Les gens oublient parfois ce qu’ils ont eux-mêmes en main. En situation de crise, vous gagnez un temps précieux si vous savez où se situent les raccordements au gaz et à l’eau ou quelles sont les issues de secours. Ainsi, rendre les citoyens à nouveau autonomes est une priorité. Prenez notre site Internet monplandurgence.be, par exemple, ou notre kit pédagogique pour les écoles primaires, mais également toutes nos sessions d’information concernant les incidents nucléaires organisées l’an passé. La plus grande erreur que l’on puisse commettre est de ne pas mentionner les risques qui font peur: ce qui effraie les gens, c’est l’ignorance et le sentiment de n’avoir aucun contrôle sur quoi que ce soit, et non les informations et les conseils qui les rendent capables de gérer une situation d’urgence.

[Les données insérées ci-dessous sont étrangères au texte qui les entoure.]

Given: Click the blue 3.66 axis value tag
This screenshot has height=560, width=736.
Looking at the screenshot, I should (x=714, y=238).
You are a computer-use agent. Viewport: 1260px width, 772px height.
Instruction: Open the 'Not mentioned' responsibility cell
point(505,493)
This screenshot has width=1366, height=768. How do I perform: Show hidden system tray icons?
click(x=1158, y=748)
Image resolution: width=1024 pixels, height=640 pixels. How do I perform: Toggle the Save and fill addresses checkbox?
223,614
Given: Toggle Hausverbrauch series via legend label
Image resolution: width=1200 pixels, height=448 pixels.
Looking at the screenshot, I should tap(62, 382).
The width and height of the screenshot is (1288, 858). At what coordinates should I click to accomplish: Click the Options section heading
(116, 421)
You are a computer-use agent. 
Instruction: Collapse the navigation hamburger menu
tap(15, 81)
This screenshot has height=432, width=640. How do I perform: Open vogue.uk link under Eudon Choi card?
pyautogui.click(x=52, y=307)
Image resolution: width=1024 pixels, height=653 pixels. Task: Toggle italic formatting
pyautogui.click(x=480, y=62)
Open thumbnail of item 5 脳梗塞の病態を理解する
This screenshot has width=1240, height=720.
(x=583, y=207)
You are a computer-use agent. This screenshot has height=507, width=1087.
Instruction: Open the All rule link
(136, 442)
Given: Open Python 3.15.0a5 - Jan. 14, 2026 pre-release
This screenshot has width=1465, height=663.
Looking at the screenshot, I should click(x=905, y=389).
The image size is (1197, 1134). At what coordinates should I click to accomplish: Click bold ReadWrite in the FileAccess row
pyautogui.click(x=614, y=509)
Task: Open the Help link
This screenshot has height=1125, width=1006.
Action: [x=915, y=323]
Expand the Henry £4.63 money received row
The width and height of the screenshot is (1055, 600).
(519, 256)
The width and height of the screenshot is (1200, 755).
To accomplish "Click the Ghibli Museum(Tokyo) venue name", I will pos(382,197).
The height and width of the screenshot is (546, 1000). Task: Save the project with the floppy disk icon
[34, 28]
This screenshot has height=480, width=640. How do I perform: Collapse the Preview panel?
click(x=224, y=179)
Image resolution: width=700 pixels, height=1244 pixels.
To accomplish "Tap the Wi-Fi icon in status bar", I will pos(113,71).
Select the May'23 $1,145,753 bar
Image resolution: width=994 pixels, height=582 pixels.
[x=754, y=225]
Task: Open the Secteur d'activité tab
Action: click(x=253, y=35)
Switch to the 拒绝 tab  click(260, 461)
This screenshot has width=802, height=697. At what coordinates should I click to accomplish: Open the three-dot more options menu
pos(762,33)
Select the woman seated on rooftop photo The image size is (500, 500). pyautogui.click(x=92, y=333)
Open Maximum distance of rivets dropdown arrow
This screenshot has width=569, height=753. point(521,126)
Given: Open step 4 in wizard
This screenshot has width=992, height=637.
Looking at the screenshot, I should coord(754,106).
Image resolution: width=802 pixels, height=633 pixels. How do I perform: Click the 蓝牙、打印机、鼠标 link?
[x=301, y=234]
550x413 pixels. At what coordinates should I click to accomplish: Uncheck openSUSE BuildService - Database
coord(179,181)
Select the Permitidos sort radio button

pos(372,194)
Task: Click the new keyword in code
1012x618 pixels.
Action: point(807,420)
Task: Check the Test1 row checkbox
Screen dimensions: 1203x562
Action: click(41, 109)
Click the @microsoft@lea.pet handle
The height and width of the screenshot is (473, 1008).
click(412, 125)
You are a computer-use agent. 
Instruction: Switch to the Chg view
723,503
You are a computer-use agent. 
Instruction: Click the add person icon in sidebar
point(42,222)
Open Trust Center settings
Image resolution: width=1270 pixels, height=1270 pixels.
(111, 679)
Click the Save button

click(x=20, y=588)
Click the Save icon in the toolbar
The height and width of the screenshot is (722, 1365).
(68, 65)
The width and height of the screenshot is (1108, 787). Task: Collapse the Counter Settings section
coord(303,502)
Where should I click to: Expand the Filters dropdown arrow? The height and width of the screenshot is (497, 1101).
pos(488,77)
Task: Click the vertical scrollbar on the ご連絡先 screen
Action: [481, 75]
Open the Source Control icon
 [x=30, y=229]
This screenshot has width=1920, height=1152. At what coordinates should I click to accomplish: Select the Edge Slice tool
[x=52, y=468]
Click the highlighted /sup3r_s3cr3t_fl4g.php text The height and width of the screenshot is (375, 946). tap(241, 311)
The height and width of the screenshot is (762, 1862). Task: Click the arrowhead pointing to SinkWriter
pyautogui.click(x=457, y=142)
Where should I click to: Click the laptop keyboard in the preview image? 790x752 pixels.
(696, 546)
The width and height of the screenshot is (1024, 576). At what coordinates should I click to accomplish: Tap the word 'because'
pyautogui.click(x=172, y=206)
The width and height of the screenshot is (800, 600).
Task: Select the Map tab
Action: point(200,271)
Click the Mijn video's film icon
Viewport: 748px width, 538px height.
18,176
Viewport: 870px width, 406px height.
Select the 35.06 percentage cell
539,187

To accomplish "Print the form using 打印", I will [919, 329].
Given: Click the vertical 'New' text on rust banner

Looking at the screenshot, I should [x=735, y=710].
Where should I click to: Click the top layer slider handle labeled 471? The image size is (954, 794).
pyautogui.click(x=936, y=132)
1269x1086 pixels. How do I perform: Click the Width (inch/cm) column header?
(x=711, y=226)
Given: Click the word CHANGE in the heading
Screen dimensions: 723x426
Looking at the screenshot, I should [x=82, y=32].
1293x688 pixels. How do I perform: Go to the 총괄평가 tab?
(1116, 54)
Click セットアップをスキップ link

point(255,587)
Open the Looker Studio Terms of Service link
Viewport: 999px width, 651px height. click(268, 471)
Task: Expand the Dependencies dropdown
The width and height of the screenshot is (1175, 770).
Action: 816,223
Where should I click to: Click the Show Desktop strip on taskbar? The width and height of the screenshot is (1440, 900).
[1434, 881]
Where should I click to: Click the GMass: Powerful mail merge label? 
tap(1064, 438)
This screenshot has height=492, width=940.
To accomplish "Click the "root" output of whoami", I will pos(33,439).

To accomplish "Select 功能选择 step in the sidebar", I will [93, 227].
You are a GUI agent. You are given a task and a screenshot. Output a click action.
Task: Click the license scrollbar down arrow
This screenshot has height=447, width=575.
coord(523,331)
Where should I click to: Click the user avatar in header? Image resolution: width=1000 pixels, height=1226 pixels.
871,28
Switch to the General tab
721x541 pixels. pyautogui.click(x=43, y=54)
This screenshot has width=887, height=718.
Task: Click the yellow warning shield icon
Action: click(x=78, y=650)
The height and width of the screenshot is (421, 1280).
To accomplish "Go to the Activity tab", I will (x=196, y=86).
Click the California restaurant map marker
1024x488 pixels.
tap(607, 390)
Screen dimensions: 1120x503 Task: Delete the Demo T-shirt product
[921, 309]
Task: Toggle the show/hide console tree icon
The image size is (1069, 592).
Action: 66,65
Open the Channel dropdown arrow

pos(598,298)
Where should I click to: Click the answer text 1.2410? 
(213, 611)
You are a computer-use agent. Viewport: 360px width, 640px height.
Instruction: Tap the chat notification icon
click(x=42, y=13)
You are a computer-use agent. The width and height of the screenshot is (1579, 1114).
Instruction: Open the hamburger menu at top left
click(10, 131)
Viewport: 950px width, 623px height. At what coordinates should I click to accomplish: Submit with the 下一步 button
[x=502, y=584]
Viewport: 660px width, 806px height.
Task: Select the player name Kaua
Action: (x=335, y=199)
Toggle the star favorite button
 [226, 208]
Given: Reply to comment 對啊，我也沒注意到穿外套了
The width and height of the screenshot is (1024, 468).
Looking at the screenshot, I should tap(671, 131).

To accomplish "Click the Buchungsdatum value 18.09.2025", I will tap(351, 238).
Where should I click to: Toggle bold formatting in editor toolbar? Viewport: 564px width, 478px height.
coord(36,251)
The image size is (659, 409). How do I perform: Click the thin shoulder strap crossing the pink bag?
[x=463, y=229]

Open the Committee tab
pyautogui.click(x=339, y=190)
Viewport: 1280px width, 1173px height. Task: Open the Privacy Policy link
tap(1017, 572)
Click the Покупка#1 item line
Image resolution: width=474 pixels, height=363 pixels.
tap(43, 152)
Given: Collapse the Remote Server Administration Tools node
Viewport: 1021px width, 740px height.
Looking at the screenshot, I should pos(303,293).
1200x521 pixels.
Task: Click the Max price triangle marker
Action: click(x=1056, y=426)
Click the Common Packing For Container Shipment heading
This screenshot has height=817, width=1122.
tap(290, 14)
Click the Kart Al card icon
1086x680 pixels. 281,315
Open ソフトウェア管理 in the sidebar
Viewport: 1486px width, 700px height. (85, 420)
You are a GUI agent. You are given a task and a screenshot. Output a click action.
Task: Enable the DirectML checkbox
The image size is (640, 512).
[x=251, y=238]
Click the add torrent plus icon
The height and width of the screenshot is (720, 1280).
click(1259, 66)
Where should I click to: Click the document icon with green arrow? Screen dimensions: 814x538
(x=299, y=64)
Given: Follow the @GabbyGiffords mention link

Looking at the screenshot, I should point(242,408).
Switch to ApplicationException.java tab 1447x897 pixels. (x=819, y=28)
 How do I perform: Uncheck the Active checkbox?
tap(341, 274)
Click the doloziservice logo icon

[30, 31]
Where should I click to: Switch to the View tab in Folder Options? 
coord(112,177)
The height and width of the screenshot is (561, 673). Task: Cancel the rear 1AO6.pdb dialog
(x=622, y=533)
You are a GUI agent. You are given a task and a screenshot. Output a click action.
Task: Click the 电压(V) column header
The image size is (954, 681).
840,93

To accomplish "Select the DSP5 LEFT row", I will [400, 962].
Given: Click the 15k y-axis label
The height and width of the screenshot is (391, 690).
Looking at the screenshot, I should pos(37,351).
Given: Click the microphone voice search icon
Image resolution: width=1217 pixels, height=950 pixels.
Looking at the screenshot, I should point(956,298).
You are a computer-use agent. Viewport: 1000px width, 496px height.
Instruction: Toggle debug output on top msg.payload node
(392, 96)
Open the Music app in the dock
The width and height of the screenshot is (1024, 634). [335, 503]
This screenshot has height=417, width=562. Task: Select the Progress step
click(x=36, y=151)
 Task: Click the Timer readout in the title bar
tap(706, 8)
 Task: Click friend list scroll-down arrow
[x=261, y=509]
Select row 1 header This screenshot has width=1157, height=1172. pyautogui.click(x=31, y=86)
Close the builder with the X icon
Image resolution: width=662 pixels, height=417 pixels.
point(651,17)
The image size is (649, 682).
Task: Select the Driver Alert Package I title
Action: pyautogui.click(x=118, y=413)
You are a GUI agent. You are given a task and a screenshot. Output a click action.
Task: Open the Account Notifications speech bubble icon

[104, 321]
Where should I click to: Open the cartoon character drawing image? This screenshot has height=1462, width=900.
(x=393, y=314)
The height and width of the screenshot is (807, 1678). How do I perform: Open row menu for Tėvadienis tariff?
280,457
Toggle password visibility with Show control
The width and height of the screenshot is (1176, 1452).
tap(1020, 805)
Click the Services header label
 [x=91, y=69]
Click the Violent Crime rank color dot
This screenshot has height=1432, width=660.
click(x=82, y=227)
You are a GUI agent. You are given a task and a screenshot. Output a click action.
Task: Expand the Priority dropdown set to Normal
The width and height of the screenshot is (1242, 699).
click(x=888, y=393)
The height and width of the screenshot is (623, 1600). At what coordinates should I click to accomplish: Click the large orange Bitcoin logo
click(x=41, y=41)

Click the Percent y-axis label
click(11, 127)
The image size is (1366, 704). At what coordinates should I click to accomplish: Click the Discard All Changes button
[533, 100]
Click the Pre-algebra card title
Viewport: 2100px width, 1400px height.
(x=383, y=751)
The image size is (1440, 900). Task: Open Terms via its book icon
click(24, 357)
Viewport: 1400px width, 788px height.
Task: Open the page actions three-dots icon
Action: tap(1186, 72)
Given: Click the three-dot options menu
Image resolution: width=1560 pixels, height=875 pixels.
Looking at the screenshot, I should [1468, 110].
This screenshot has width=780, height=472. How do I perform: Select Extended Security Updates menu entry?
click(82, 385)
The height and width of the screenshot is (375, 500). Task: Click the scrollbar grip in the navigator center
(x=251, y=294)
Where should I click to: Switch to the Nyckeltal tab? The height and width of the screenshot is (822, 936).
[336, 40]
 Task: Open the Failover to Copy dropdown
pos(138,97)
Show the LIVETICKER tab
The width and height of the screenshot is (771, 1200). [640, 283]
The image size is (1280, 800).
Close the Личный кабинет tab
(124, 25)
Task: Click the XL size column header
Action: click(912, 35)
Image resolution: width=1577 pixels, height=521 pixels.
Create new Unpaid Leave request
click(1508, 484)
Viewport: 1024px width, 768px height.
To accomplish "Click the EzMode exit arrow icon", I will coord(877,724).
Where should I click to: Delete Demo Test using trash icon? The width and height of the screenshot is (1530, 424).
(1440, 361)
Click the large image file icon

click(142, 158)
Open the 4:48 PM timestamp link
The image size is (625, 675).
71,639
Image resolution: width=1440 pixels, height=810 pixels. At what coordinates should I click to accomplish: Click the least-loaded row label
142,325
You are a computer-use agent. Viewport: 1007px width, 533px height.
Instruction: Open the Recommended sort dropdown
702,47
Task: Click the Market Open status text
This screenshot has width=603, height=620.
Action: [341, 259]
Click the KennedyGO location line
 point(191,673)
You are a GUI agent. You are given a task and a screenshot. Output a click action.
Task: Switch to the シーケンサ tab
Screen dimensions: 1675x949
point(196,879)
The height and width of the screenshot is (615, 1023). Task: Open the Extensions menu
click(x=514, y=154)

Si je ne peux pas dire que c’en est assez pour un moment, mes collaborateurs ne le peuvent pas non plus. Je suis disponible jour et nuit, et depuis 2017, je n’ai pas eu de vacances normales, mais si je sens que je dois prendre une heure pour moi, je le dis aussi. Un patron qui se présente comme invincible force son équipe entière à se taire.

L’approche « belge » par excellence n’existe pas. En tant que fondateur du réseau des directeurs généraux des centres de crise européens, je sais que les différences culturelles ont également une influence sur la gestion des crises et les plans d’urgence, mais de nombreux pays ont un profil plus statique que le nôtre: certains sont explicitement centralisateurs et formalistes, d’autres pas du tout. Notre approche est plutôt souple et pragmatique, elle dépend des circonstances: nous adaptons notre stratégie. Cela me fait regarder notre pays avec la nuance nécessaire: nous combinons les visions et les styles. Ce n’est pas toujours facile, mais ce mélange fait aussi notre force.

Prendre soin des autres commence par savoir les écouter. Chez nous, chacun doit savoir qu’il ou elle sera aidé.e si les choses vont trop loin ou en cas de difficultés privées, et il nous faut donc garder l’oeil ouvert. Pouvoir s’exprimer, raconter son histoire: cela fait une grande différence pour les personnes concernées. Notre équipe analyse tous les risques possibles 24 heures sur 24 et doit parfois réaliser l’impossible dans les moments compliqués: nous ne pouvons pas nous permettre d’abandonner qui que ce soit.